**Exercise material:**
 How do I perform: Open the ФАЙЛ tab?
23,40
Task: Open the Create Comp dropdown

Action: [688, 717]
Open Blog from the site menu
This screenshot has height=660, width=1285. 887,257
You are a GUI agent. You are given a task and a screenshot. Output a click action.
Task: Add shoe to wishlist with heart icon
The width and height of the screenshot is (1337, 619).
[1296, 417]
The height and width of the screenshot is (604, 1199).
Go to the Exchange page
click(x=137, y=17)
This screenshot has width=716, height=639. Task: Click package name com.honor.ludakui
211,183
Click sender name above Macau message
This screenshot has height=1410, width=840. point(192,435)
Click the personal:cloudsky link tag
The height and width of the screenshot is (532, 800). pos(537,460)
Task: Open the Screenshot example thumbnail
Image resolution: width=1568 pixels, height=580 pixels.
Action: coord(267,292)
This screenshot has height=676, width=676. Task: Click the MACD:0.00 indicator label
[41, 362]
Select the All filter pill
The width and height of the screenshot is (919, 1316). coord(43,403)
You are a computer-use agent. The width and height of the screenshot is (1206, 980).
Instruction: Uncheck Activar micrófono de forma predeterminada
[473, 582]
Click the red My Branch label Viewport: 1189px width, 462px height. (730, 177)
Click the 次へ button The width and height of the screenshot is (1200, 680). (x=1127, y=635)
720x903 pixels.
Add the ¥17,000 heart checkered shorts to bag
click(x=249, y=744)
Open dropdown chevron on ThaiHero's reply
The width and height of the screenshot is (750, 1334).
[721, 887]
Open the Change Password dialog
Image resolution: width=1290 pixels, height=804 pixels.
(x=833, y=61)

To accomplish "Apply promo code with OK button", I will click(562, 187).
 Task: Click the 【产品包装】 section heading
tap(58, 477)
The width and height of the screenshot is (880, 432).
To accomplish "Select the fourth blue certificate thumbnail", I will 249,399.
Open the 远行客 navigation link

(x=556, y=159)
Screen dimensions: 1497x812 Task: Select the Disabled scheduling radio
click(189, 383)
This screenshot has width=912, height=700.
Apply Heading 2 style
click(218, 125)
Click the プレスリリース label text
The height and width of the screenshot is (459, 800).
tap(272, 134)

**Problem to work on:**
Repeat the material word for word.

**Answer box:**
 How do I perform: Open the ФАЙЛ tab?
23,40
Task: Open the Create Comp dropdown

Action: [688, 717]
Open Blog from the site menu
This screenshot has height=660, width=1285. 887,257
You are a GUI agent. You are given a task and a screenshot. Output a click action.
Task: Add shoe to wishlist with heart icon
The width and height of the screenshot is (1337, 619).
[1296, 417]
The height and width of the screenshot is (604, 1199).
Go to the Exchange page
click(x=137, y=17)
This screenshot has width=716, height=639. Task: Click package name com.honor.ludakui
211,183
Click sender name above Macau message
This screenshot has height=1410, width=840. point(192,435)
Click the personal:cloudsky link tag
The height and width of the screenshot is (532, 800). pos(537,460)
Task: Open the Screenshot example thumbnail
Image resolution: width=1568 pixels, height=580 pixels.
Action: coord(267,292)
This screenshot has height=676, width=676. Task: Click the MACD:0.00 indicator label
[41, 362]
Select the All filter pill
The width and height of the screenshot is (919, 1316). coord(43,403)
You are a computer-use agent. The width and height of the screenshot is (1206, 980).
Instruction: Uncheck Activar micrófono de forma predeterminada
[473, 582]
Click the red My Branch label Viewport: 1189px width, 462px height. (730, 177)
Click the 次へ button The width and height of the screenshot is (1200, 680). (x=1127, y=635)
720x903 pixels.
Add the ¥17,000 heart checkered shorts to bag
click(x=249, y=744)
Open dropdown chevron on ThaiHero's reply
The width and height of the screenshot is (750, 1334).
[721, 887]
Open the Change Password dialog
Image resolution: width=1290 pixels, height=804 pixels.
(x=833, y=61)

To accomplish "Apply promo code with OK button", I will click(562, 187).
 Task: Click the 【产品包装】 section heading
tap(58, 477)
The width and height of the screenshot is (880, 432).
To accomplish "Select the fourth blue certificate thumbnail", I will 249,399.
Open the 远行客 navigation link

(x=556, y=159)
Screen dimensions: 1497x812 Task: Select the Disabled scheduling radio
click(189, 383)
This screenshot has width=912, height=700.
Apply Heading 2 style
click(218, 125)
Click the プレスリリース label text
The height and width of the screenshot is (459, 800).
tap(272, 134)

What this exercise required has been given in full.